Associate Professor, Deputy Head of School, MA Course Director

School of English

Andrew Kehoe is Deputy Head of School, and Director of the Research and Development Unit for English Studies (RDUES). He studied at the University of Liverpool, gaining qualifications in both English and Computer Science. He researches in the field of Corpus Linguistics: the creation and study of a collection of texts (or corpus) in order to extract new knowledge about language in use. Andrew’ s particular emphasis is on the use of the web as a source of natural language data and on the development of software tools to facilitate this.

Andrew was lead developer on the WebCorp project, creating a system which has been used by hundreds of thousands of researchers and teachers worldwide, as well as the general public. He has co-edited two volumes on Corpus Linguistics, and has published a series of articles and chapters which have explored in depth the nature of web texts and the issues involved in extracting linguistic examples from them. Andrew has extensive experience in all aspects of research planning and management. For over a decade he worked on a series of externally-funded research projects. In addition to his work on the WebCorp project (EPSRC, 2000-3), he was Research Associate on the APRIL neologism project (EPSRC, 1999-2000) and SHARES document similarity project (EPSRC,2001-4).

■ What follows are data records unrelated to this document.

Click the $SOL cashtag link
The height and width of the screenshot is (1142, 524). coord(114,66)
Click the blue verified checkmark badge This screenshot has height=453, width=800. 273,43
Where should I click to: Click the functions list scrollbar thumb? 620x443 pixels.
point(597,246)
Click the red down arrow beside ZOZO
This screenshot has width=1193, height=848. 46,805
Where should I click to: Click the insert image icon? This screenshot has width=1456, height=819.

After moving to BCU in July 2004, he was Researcher Co-investigator on the WebCorpLSE and Repulsion projects (EPSRC, 2006-8 and 2006-7 respectively) and co-author of an AHRC Knowledge Transfer Fellowship introducing WebCorpLSE to A-Level students (2009-11). He became Director of RDUES in August 2010 and has since led two Jisc-funded projects developing eMargin: a collaborative annotation tool. Intended originally for the close reading of literary texts, eMargin now has over 6000 registered users across disciplines worldwide.

Andrew was approached by the advertising agency Grey London to work as a linguistic consultant on a product launch campaign by Procter & Gamble, manufacturer of a new range of fragrances licensed under the Puma brand. The campaign was targeted at consumers aged 14-25 and aimed to raise awareness of the new product through a social media campaign. The agency’s idea was to allow consumers to write a message to a friend, which would then be translated into a video showing dance moves related to the content of the message. Andrew’s specific task was to determine which words were likely to occur most frequently in social media communication between young people. This research fed into the Dance Dictionary website, accompanied by television advertisements across Europe. Andrew is currently exploring further opportunities for commercial engagement.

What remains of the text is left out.